Lamberti, who is concluding his tenure as the head of the Broward Sheriff’s Office, awarded the Medal of Honor to Key Biscayne Police Officer Nelia Real and BSO Deputy Osvaldo Petitfrere.
Real was shot in the neck by David Edwin Bradley, 23, on the Turnpike, and Petitfrere saved her life, according to authorities.
Bradley was seen walking on the road, before he turned the gun on himself, authorities said. Lamberti remembers that night of May 10 well.
“People don’t realize that everybody who responded to that incident was off-duty, and it shows you, you are never off-duty if you’re a law enforcement officer,” Lamberti said.

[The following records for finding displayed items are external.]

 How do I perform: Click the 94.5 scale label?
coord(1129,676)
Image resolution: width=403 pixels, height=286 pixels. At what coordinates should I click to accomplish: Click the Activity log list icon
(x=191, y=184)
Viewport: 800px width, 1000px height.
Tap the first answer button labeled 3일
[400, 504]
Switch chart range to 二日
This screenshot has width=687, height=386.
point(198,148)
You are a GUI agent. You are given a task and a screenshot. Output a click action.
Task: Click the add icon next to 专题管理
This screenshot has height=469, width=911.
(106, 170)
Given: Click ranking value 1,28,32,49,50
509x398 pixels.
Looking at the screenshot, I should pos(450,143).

Real has said she thought she was going to die after she was shot. She pulled over because she thought there was a fatal crash on the highway.
“It’s just a regular day at the job. I did what I had to do and I would do it all over again,” Real said. “It was no big deal for me to stop and render aid.”

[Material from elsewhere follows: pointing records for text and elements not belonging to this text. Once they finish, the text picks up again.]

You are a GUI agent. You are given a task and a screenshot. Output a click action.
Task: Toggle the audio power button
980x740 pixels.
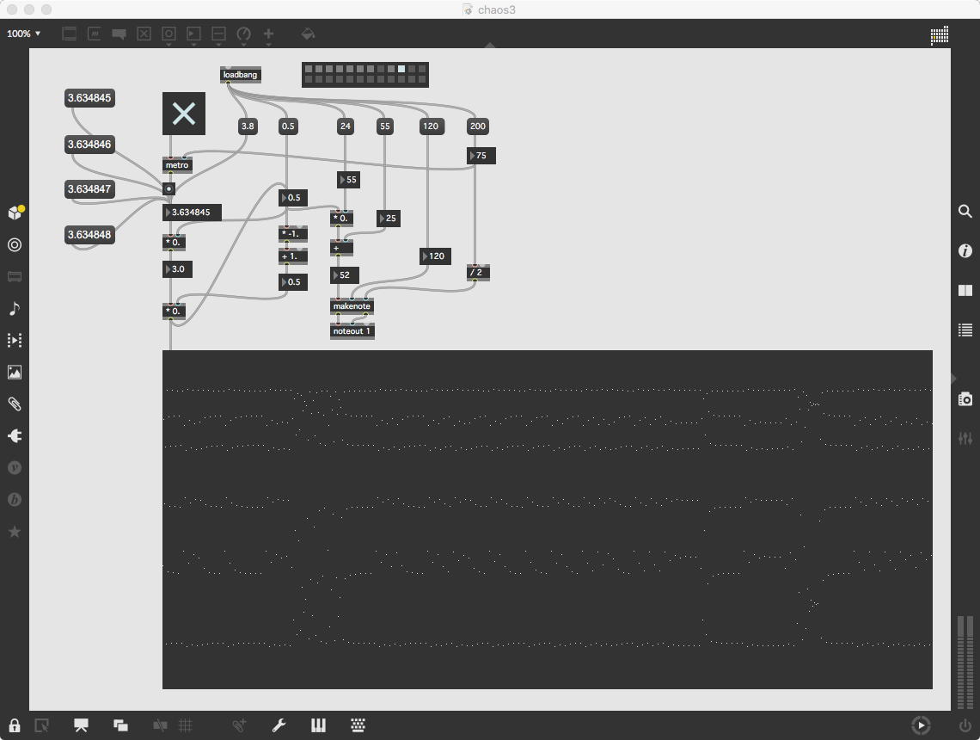click(x=965, y=725)
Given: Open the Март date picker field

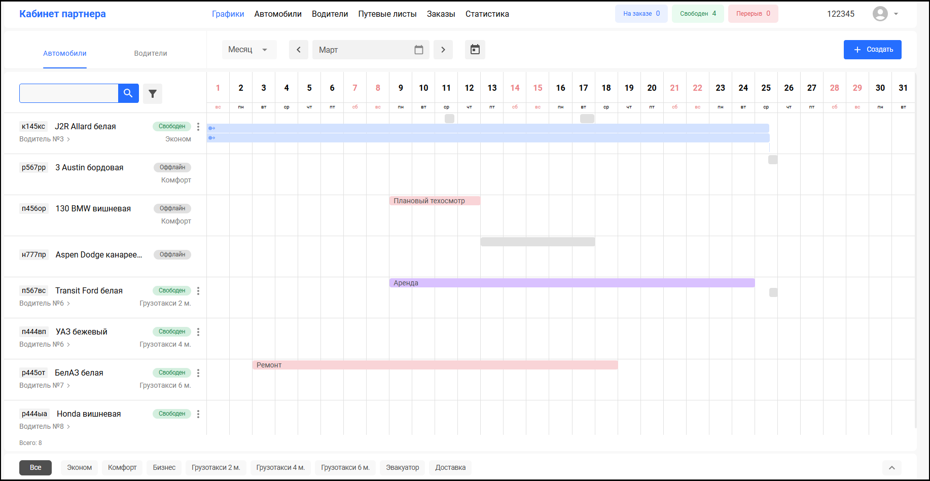Looking at the screenshot, I should tap(370, 50).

“We’re just doing our job every day, going to work. It’s expected from us, and that’s pretty much how we perform,” Petitfrere said.
Emotionally the Turnpike shooting was tough for all officers, including Immigrations and Customs Enforcement Agent Gabriel Martinez, who was shot in the shoulder.
“One of the things (is) that you get flashbacks, you continue to recreate scenes, maybe you could have done something different,” Martinez said.
BSO Det. Rodrigo Mello received the Medal of Honor for his actions in a separate incident, while numerous other law enforcement officers and citizens were also honored in the BSO awards ceremony at the Broward Center for the Performing Arts in Fort Lauderdale.
“And I always say this is the favorite part of the job for me,” Lamberti said. “It’s to recognize the men and women and what they do every day, because you know what? This doesn’t make headlines, it’s the negative, but 99.9 percent of what we do is all positive and you have to recognize it and that’s what today was all about.”
He also took the opportunity to say goodbye after 35 years of service at the BSO. Lamberti, who has been sheriff for five years, was defeated in the November election by Democrat Scott Israel, who takes over Jan. 8.
“It’s bittersweet, but I know that’s the process. I don’t minimize it,” Lamberti said. “I thank the citizens for allowing me the privilege of sitting in the sheriff’s chair. It’s not the Al Lamberti sheriff’s office, it’s the Broward Sheriff’s Office. It belongs to the public.”